Por la complejidad para estimar la dimensión de la concurrencia, las cifras frías sobre la convocatoria suelen ser motivo de discusión, pero se estima con certeza que, por lo menos, más de medio millón de salteños y visitantes de todo el país se apostarán y marcharán entre el casco histórico y el Monumento 20 de Febrero para renovar el pacto de fidelidad con los santos patronos de Salta.
Mañana es la Procesión y, a luz de los años, ese encuentro ya significa mucho más que llevar en andas a las imágenes del Señor y la Virgen del Milagro para terminar con una multitudinaria misa, sirenas y pañuelos en alto.

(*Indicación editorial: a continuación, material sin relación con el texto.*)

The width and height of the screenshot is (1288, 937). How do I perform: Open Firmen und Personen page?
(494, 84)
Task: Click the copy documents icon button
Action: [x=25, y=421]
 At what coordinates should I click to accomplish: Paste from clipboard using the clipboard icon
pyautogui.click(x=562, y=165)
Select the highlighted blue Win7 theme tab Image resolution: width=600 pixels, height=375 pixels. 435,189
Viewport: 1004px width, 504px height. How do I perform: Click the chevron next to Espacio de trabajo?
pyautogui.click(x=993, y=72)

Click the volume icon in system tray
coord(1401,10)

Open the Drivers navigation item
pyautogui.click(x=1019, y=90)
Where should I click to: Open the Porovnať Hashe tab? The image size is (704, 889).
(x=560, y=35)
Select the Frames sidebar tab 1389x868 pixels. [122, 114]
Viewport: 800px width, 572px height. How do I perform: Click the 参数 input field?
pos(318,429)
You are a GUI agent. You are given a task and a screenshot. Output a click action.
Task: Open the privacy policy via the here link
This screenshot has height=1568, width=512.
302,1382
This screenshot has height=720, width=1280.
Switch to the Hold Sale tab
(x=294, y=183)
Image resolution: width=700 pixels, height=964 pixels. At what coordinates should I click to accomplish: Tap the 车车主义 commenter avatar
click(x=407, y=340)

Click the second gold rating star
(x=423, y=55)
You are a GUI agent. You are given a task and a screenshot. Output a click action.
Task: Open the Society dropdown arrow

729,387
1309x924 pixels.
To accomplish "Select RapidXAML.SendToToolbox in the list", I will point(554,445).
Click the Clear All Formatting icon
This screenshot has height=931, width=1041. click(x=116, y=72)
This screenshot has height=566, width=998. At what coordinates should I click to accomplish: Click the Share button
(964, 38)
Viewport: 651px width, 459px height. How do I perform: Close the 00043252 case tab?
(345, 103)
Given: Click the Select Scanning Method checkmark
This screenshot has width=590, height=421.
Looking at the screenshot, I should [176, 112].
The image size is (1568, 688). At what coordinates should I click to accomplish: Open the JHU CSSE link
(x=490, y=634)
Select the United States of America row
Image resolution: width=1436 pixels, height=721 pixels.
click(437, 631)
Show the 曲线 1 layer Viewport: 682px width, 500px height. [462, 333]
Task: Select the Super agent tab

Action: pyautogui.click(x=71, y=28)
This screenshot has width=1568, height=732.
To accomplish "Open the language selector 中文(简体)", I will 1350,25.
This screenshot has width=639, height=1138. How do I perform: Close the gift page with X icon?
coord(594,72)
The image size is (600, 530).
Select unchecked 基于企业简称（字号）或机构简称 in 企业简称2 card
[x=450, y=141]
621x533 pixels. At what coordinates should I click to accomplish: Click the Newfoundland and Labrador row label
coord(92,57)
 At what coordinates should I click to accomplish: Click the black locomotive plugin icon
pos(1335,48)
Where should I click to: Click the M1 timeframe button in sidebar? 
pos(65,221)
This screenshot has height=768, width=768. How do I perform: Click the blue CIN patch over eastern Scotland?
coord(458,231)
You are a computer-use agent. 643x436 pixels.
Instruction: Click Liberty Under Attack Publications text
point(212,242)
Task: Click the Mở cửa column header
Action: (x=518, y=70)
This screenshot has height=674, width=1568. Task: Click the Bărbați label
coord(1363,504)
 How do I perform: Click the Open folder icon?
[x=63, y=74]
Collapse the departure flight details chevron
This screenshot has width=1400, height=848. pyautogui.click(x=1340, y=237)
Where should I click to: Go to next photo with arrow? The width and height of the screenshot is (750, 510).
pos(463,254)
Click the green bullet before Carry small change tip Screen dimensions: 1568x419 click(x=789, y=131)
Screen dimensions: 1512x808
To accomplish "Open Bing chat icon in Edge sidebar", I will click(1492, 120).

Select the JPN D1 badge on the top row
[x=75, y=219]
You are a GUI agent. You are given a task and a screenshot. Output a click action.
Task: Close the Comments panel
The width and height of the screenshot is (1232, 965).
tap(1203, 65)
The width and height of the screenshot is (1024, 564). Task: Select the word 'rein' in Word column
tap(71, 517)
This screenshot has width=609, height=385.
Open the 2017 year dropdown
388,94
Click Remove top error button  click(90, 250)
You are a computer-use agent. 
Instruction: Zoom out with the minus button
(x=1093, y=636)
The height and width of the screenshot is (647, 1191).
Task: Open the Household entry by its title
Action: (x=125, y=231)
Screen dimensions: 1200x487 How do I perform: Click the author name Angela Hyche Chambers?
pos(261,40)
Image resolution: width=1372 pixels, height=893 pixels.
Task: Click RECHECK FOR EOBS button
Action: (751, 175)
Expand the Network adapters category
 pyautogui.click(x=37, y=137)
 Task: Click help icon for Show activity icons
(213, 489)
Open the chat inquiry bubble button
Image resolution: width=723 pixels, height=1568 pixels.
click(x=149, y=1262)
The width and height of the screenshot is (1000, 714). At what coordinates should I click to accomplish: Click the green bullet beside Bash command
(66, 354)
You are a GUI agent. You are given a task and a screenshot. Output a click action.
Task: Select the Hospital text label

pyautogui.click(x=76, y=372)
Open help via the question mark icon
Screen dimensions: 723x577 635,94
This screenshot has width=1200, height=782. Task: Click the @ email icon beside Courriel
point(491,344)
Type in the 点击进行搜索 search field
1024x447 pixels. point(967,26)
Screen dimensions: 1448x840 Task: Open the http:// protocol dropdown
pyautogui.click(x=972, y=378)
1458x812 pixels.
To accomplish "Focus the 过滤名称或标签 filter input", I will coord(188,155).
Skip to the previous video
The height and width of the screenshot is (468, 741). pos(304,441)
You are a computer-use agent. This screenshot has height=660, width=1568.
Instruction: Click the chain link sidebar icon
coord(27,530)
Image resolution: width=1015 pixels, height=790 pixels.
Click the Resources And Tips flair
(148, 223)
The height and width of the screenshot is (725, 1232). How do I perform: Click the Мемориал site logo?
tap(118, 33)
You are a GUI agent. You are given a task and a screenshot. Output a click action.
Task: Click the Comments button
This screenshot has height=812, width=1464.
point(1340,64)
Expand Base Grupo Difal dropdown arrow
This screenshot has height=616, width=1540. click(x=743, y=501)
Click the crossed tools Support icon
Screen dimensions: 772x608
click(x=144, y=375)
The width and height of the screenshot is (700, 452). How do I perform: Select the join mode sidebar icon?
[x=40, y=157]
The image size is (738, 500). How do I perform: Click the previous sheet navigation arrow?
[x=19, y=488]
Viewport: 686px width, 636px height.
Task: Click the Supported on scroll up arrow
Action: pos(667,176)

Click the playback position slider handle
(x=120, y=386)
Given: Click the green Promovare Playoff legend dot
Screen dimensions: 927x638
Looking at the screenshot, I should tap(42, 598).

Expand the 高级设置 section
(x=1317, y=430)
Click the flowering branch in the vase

Es algo más profundo: un encuentro del que brota un compromiso individual pero también colectivo. Pues si es posible un mundo más humano y justo, depende de la fe, la convicción y la voluntad de cada uno, pero también —y sobre todo— de lo que construyamos todos juntos.
Hablamos de una liturgia que se origina pero trasciende ampliamente la base católica religiosa: una tradición social y cultural que divide al calendario; una celebración que cada generación de salteños resignifica como propia frente a los distintos climas de época.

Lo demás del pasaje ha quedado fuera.